===== Input data =====
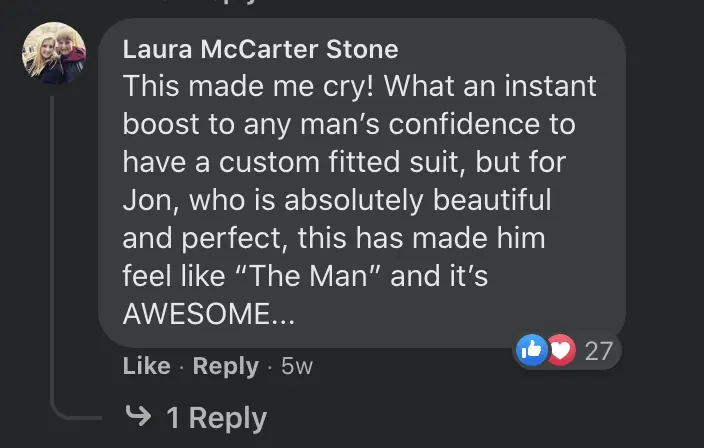Click "This made me cry!" opening sentence
This screenshot has width=704, height=448.
coord(250,86)
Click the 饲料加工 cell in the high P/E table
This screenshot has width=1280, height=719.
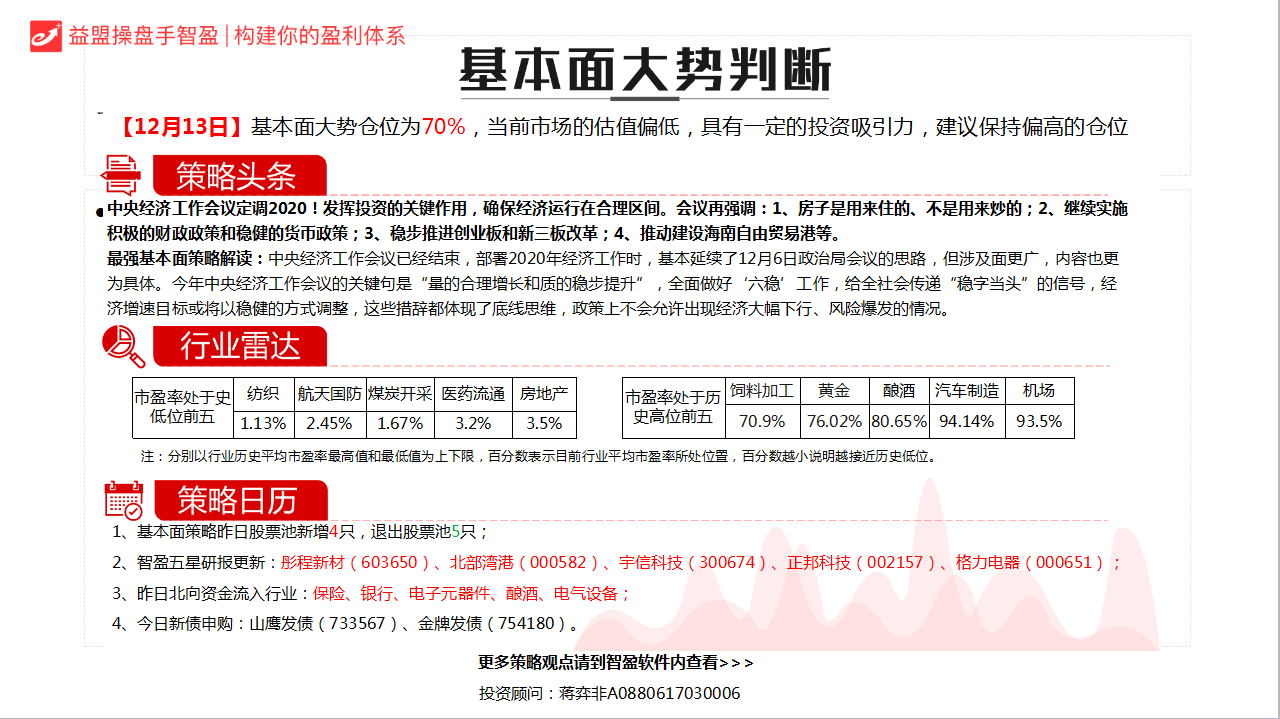pos(762,391)
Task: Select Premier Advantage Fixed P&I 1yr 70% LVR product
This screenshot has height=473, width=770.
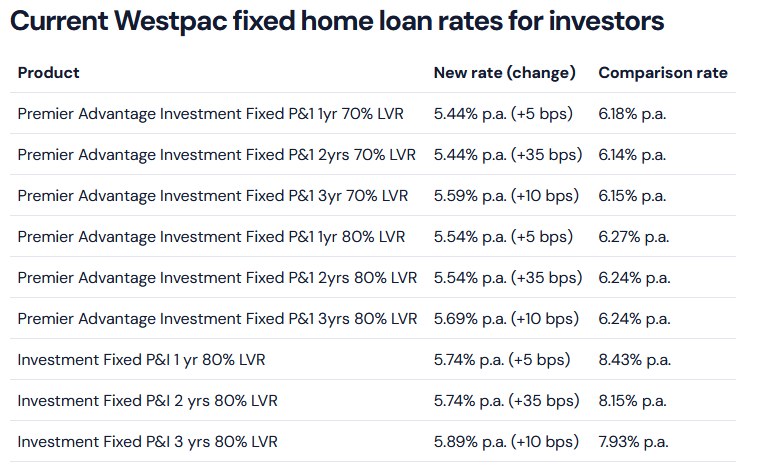Action: (x=210, y=114)
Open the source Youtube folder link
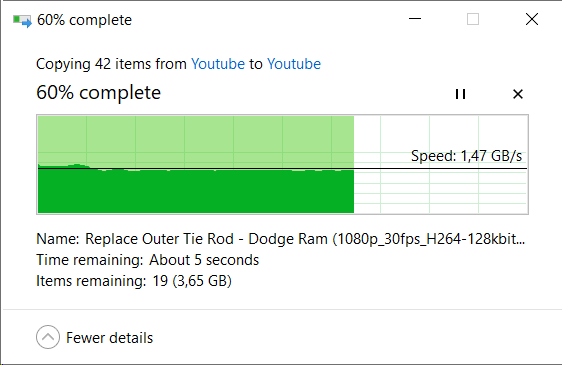This screenshot has height=365, width=562. click(218, 64)
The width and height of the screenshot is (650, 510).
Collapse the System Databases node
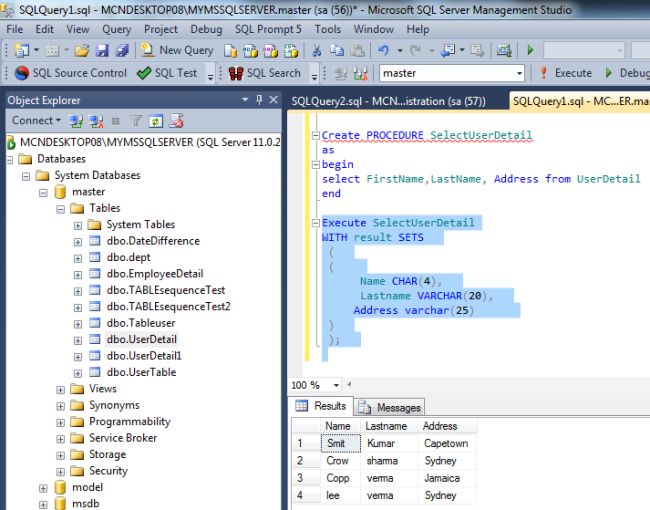[27, 176]
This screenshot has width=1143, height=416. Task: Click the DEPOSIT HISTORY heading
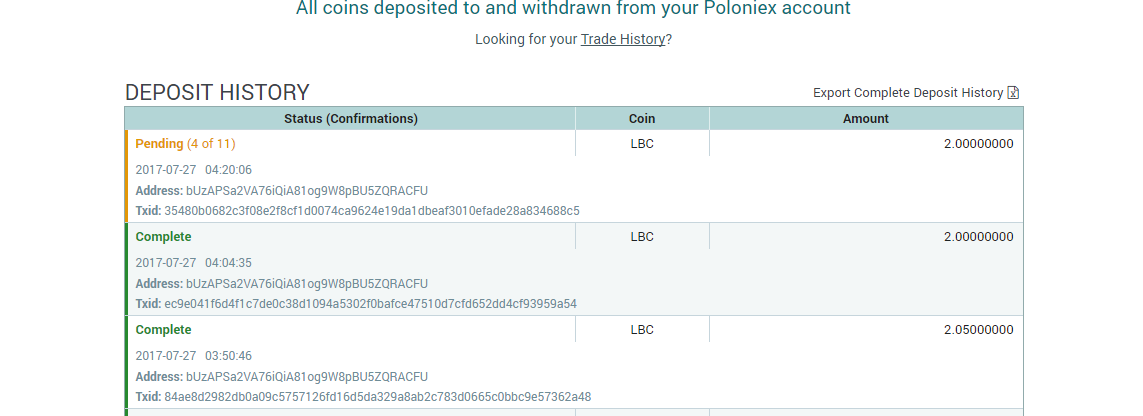pos(217,93)
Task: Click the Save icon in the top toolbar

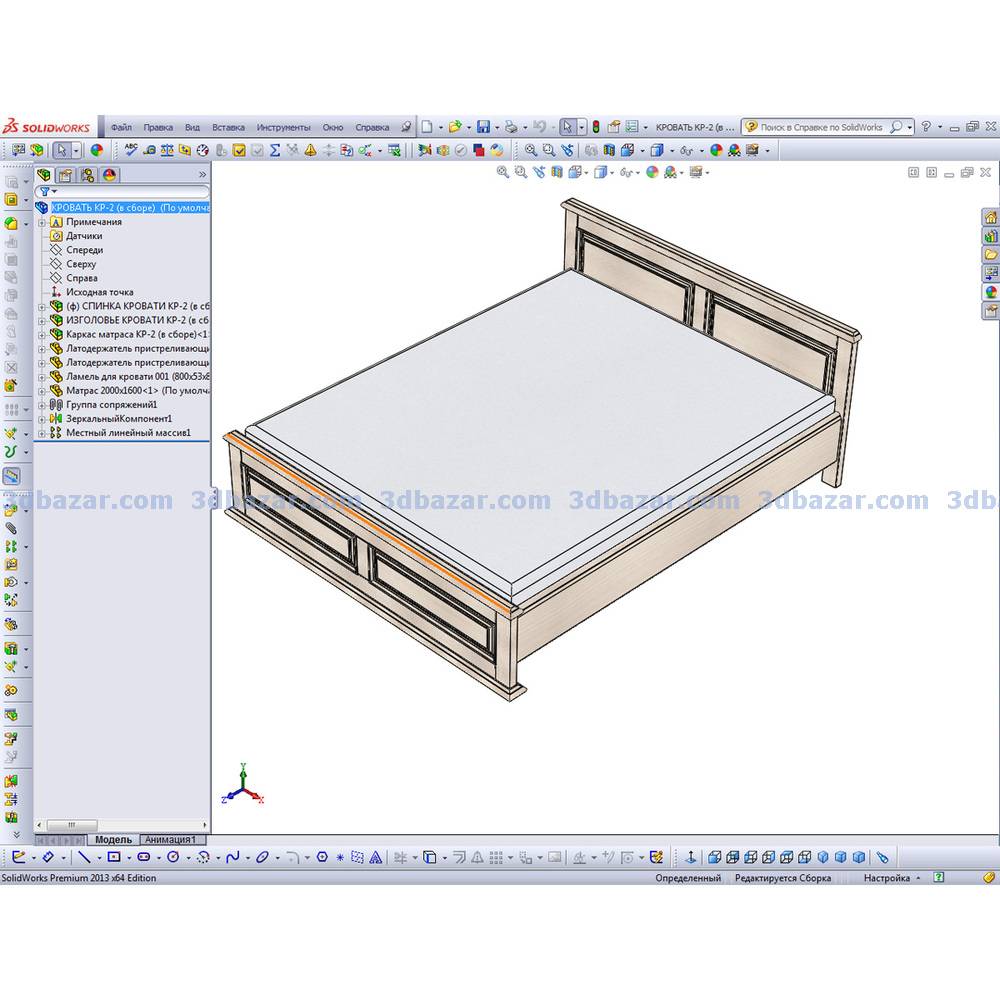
=====
What you are asked to do
Verbatim, write out the line containing "The width and" and all later lines through the end of the records, leaving every picture out.

Your solution
The width and height of the screenshot is (650, 510).
Collapse the System Databases node
[27, 176]
This screenshot has width=1143, height=416. Task: Click the DEPOSIT HISTORY heading
pos(217,93)
Task: Click the Save icon in the top toolbar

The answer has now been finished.